What you need to do: Repeat precisely the line in which "The width and height of the screenshot is (1024, 385)." occurs and all lines that follow it in the entries below. Pictures must be omitted.

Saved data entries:
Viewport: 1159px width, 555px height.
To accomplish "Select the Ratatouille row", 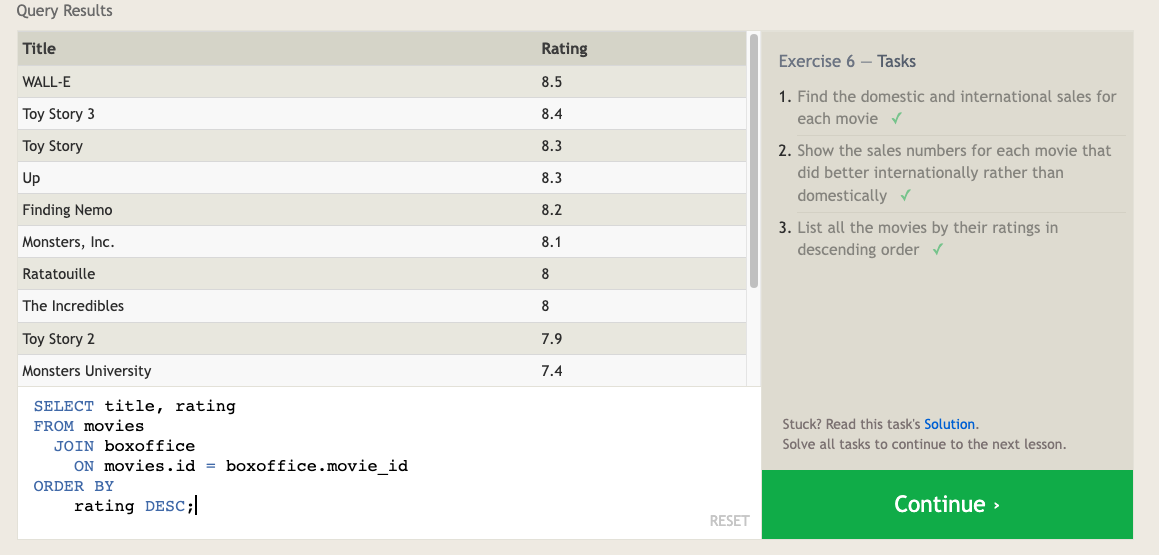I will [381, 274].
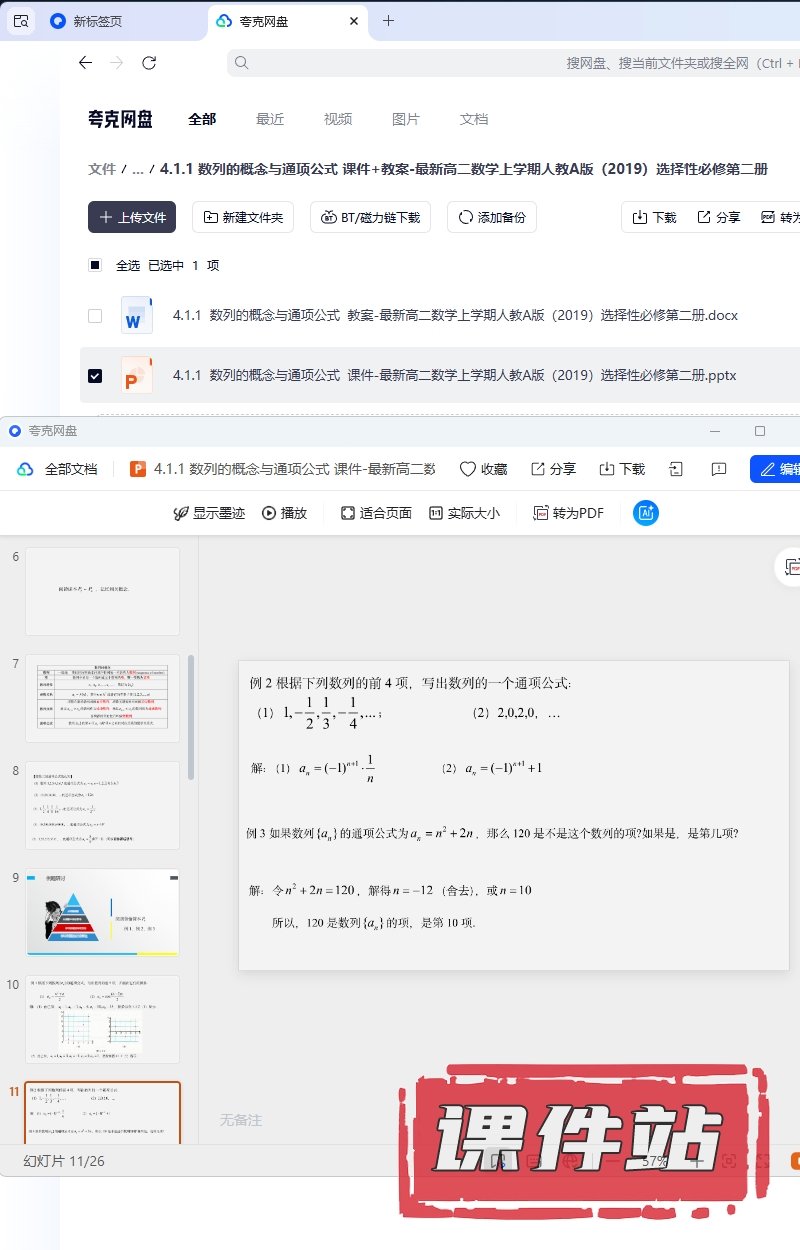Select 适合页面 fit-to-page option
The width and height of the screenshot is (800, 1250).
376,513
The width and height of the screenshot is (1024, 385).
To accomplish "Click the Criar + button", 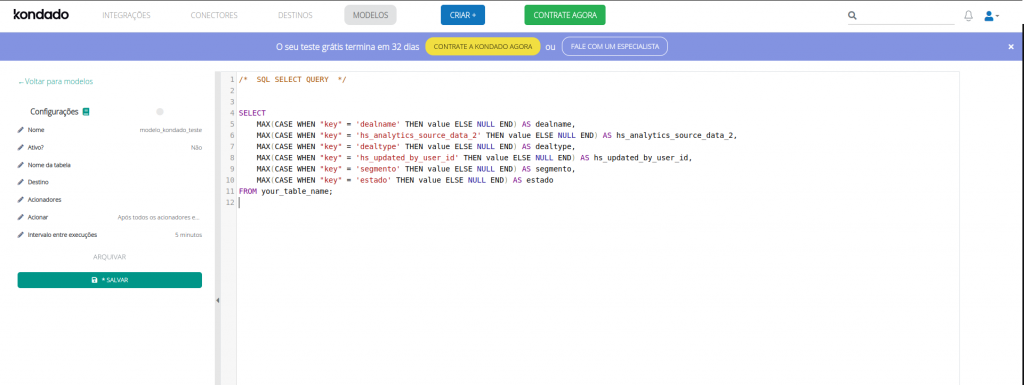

Written solution:
The width and height of the screenshot is (1024, 385).
To accomplish "Click the Criar + button", 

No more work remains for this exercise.